# Exercise instructions
Render the material below as a JSON list of strings, one string per line, omitting blank lines.

Records from a dataset
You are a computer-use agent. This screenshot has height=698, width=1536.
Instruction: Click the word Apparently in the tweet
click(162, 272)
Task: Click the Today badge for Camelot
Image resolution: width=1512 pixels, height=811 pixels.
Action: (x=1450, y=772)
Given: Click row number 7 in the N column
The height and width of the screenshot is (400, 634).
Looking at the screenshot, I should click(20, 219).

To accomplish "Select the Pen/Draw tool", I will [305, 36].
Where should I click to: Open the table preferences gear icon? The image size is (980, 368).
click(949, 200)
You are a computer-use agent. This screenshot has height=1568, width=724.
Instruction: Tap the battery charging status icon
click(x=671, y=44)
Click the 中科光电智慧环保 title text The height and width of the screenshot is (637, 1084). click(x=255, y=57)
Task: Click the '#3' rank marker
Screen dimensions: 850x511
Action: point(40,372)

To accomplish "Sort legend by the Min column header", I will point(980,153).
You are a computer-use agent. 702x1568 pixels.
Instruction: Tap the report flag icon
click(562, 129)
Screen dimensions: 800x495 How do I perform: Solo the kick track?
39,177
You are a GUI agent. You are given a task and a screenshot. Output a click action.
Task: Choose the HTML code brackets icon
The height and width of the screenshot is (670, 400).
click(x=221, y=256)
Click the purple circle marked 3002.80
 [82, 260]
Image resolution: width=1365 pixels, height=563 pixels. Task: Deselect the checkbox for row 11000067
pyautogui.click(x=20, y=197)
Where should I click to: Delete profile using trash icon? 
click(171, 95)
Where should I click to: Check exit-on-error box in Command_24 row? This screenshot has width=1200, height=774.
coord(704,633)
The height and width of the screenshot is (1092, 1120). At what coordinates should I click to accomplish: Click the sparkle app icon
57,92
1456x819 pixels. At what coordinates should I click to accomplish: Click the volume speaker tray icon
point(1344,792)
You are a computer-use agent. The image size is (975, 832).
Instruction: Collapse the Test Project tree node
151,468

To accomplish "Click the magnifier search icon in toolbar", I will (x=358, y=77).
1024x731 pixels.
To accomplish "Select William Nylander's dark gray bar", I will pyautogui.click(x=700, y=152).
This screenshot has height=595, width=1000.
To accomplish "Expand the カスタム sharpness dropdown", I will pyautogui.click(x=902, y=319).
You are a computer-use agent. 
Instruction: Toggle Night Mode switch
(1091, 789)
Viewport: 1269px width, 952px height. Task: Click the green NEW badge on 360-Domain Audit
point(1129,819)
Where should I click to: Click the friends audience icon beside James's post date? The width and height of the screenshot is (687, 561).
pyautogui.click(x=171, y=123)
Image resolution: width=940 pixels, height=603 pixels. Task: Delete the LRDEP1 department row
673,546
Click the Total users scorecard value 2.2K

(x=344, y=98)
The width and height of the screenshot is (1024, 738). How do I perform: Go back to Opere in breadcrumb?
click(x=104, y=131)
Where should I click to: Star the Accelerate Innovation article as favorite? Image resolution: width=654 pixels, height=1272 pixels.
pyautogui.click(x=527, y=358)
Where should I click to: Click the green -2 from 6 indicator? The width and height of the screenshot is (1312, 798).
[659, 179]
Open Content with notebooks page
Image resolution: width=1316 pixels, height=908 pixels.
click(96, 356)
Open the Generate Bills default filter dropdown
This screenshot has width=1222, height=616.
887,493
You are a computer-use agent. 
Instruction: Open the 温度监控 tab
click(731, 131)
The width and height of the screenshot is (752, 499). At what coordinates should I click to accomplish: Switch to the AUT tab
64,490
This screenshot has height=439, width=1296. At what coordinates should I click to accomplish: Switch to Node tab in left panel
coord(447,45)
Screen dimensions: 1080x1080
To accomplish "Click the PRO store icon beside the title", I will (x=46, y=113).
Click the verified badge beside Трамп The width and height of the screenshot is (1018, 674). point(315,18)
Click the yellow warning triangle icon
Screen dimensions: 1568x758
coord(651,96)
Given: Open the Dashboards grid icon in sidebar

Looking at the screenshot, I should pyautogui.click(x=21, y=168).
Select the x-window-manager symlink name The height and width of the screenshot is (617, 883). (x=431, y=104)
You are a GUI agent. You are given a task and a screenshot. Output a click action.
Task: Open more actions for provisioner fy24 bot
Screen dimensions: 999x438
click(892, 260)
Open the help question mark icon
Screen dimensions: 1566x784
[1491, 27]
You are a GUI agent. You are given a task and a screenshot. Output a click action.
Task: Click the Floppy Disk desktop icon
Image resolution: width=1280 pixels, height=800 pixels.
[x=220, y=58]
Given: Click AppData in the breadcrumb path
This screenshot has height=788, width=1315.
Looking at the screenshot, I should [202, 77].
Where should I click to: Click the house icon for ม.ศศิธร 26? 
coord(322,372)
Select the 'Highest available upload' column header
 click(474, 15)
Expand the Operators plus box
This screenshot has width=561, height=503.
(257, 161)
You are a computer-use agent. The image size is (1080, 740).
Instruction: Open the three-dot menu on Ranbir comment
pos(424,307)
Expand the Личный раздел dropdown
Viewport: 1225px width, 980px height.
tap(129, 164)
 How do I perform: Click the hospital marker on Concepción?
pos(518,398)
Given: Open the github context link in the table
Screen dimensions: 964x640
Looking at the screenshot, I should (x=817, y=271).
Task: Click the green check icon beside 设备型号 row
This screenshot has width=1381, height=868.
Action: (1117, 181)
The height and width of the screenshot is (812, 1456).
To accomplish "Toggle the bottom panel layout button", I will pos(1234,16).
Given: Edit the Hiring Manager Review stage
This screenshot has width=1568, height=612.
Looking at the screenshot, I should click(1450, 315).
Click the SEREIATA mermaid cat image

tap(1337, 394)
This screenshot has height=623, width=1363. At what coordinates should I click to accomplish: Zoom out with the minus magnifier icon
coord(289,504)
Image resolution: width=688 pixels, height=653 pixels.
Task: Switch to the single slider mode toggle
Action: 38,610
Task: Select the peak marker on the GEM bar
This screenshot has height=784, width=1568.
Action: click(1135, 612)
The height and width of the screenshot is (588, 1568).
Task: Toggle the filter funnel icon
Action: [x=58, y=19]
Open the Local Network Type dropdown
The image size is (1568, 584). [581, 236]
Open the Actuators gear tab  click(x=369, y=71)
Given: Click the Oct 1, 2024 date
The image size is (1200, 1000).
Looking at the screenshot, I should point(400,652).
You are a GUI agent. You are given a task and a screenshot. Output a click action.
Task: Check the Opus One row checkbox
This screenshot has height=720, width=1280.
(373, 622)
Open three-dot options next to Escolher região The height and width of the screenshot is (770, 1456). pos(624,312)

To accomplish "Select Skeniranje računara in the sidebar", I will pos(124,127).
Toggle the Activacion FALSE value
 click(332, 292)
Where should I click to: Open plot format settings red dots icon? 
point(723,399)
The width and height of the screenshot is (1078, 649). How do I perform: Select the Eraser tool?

# Solution
[
  "You are a computer-use agent. This screenshot has height=698, width=1536.",
  "Instruction: Click the word Apparently in the tweet",
  "click(162, 272)",
  "Task: Click the Today badge for Camelot",
  "Image resolution: width=1512 pixels, height=811 pixels.",
  "Action: (x=1450, y=772)",
  "Given: Click row number 7 in the N column",
  "The height and width of the screenshot is (400, 634).",
  "Looking at the screenshot, I should click(20, 219).",
  "To accomplish \"Select the Pen/Draw tool\", I will [305, 36].",
  "Where should I click to: Open the table preferences gear icon? The image size is (980, 368).",
  "click(949, 200)",
  "You are a computer-use agent. This screenshot has height=1568, width=724.",
  "Instruction: Tap the battery charging status icon",
  "click(x=671, y=44)",
  "Click the 中科光电智慧环保 title text The height and width of the screenshot is (637, 1084). click(x=255, y=57)",
  "Task: Click the '#3' rank marker",
  "Screen dimensions: 850x511",
  "Action: point(40,372)",
  "To accomplish \"Sort legend by the Min column header\", I will point(980,153).",
  "You are a computer-use agent. 702x1568 pixels.",
  "Instruction: Tap the report flag icon",
  "click(562, 129)",
  "Screen dimensions: 800x495 How do I perform: Solo the kick track?",
  "39,177",
  "You are a GUI agent. You are given a task and a screenshot. Output a click action.",
  "Task: Choose the HTML code brackets icon",
  "The height and width of the screenshot is (670, 400).",
  "click(x=221, y=256)",
  "Click the purple circle marked 3002.80",
  " [82, 260]",
  "Image resolution: width=1365 pixels, height=563 pixels. Task: Deselect the checkbox for row 11000067",
  "pyautogui.click(x=20, y=197)",
  "Where should I click to: Delete profile using trash icon? ",
  "click(171, 95)",
  "Where should I click to: Check exit-on-error box in Command_24 row? This screenshot has width=1200, height=774.",
  "coord(704,633)",
  "The height and width of the screenshot is (1092, 1120). At what coordinates should I click to accomplish: Click the sparkle app icon",
  "57,92",
  "1456x819 pixels. At what coordinates should I click to accomplish: Click the volume speaker tray icon",
  "point(1344,792)",
  "You are a computer-use agent. The image size is (975, 832).",
  "Instruction: Collapse the Test Project tree node",
  "151,468",
  "To accomplish \"Click the magnifier search icon in toolbar\", I will (x=358, y=77).",
  "1024x731 pixels.",
  "To accomplish \"Select William Nylander's dark gray bar\", I will pyautogui.click(x=700, y=152).",
  "This screenshot has height=595, width=1000.",
  "To accomplish \"Expand the カスタム sharpness dropdown\", I will pyautogui.click(x=902, y=319).",
  "You are a computer-use agent. ",
  "Instruction: Toggle Night Mode switch",
  "(1091, 789)",
  "Viewport: 1269px width, 952px height. Task: Click the green NEW badge on 360-Domain Audit",
  "point(1129,819)",
  "Where should I click to: Click the friends audience icon beside James's post date? The width and height of the screenshot is (687, 561).",
  "pyautogui.click(x=171, y=123)",
  "Image resolution: width=940 pixels, height=603 pixels. Task: Delete the LRDEP1 department row",
  "673,546",
  "Click the Total users scorecard value 2.2K",
  "(x=344, y=98)",
  "The width and height of the screenshot is (1024, 738). How do I perform: Go back to Opere in breadcrumb?",
  "click(x=104, y=131)",
  "Where should I click to: Star the Accelerate Innovation article as favorite? Image resolution: width=654 pixels, height=1272 pixels.",
  "pyautogui.click(x=527, y=358)",
  "Where should I click to: Click the green -2 from 6 indicator? The width and height of the screenshot is (1312, 798).",
  "[659, 179]",
  "Open Content with notebooks page",
  "Image resolution: width=1316 pixels, height=908 pixels.",
  "click(96, 356)",
  "Open the Generate Bills default filter dropdown",
  "This screenshot has width=1222, height=616.",
  "887,493",
  "You are a computer-use agent. ",
  "Instruction: Open the 温度监控 tab",
  "click(731, 131)",
  "The width and height of the screenshot is (752, 499). At what coordinates should I click to accomplish: Switch to the AUT tab",
  "64,490",
  "This screenshot has height=439, width=1296. At what coordinates should I click to accomplish: Switch to Node tab in left panel",
  "coord(447,45)",
  "Screen dimensions: 1080x1080",
  "To accomplish \"Click the PRO store icon beside the title\", I will (x=46, y=113).",
  "Click the verified badge beside Трамп The width and height of the screenshot is (1018, 674). point(315,18)",
  "Click the yellow warning triangle icon",
  "Screen dimensions: 1568x758",
  "coord(651,96)",
  "Given: Open the Dashboards grid icon in sidebar",
  "Looking at the screenshot, I should pyautogui.click(x=21, y=168).",
  "Select the x-window-manager symlink name The height and width of the screenshot is (617, 883). (x=431, y=104)",
  "You are a GUI agent. You are given a task and a screenshot. Output a click action.",
  "Task: Open more actions for provisioner fy24 bot",
  "Screen dimensions: 999x438",
  "click(892, 260)",
  "Open the help question mark icon",
  "Screen dimensions: 1566x784",
  "[1491, 27]",
  "You are a GUI agent. You are given a task and a screenshot. Output a click action.",
  "Task: Click the Floppy Disk desktop icon",
  "Image resolution: width=1280 pixels, height=800 pixels.",
  "[x=220, y=58]",
  "Given: Click AppData in the breadcrumb path",
  "This screenshot has height=788, width=1315.",
  "Looking at the screenshot, I should [202, 77].",
  "Where should I click to: Click the house icon for ม.ศศิธร 26? ",
  "coord(322,372)",
  "Select the 'Highest available upload' column header",
  " click(474, 15)",
  "Expand the Operators plus box",
  "This screenshot has width=561, height=503.",
  "(257, 161)",
  "You are a computer-use agent. The image size is (1080, 740).",
  "Instruction: Open the three-dot menu on Ranbir comment",
  "pos(424,307)",
  "Expand the Личный раздел dropdown",
  "Viewport: 1225px width, 980px height.",
  "tap(129, 164)",
  " How do I perform: Click the hospital marker on Concepción?",
  "pos(518,398)",
  "Given: Open the github context link in the table",
  "Screen dimensions: 964x640",
  "Looking at the screenshot, I should (x=817, y=271).",
  "Task: Click the green check icon beside 设备型号 row",
  "This screenshot has width=1381, height=868.",
  "Action: (1117, 181)",
  "The height and width of the screenshot is (812, 1456).",
  "To accomplish \"Toggle the bottom panel layout button\", I will pos(1234,16).",
  "Given: Edit the Hiring Manager Review stage",
  "This screenshot has width=1568, height=612.",
  "Looking at the screenshot, I should click(1450, 315).",
  "Click the SEREIATA mermaid cat image",
  "tap(1337, 394)",
  "This screenshot has height=623, width=1363. At what coordinates should I click to accomplish: Zoom out with the minus magnifier icon",
  "coord(289,504)",
  "Image resolution: width=688 pixels, height=653 pixels.",
  "Task: Switch to the single slider mode toggle",
  "Action: 38,610",
  "Task: Select the peak marker on the GEM bar",
  "This screenshot has height=784, width=1568.",
  "Action: click(1135, 612)",
  "The height and width of the screenshot is (588, 1568).",
  "Task: Toggle the filter funnel icon",
  "Action: [x=58, y=19]",
  "Open the Local Network Type dropdown",
  "The image size is (1568, 584). [581, 236]",
  "Open the Actuators gear tab  click(x=369, y=71)",
  "Given: Click the Oct 1, 2024 date",
  "The image size is (1200, 1000).",
  "Looking at the screenshot, I should point(400,652).",
  "You are a GUI agent. You are given a task and a screenshot. Output a click action.",
  "Task: Check the Opus One row checkbox",
  "This screenshot has height=720, width=1280.",
  "(373, 622)",
  "Open three-dot options next to Escolher região The height and width of the screenshot is (770, 1456). pos(624,312)",
  "To accomplish \"Select Skeniranje računara in the sidebar\", I will pos(124,127).",
  "Toggle the Activacion FALSE value",
  " click(332, 292)",
  "Where should I click to: Open plot format settings red dots icon? ",
  "point(723,399)",
  "The width and height of the screenshot is (1078, 649). How do I perform: Select the Eraser tool?"
]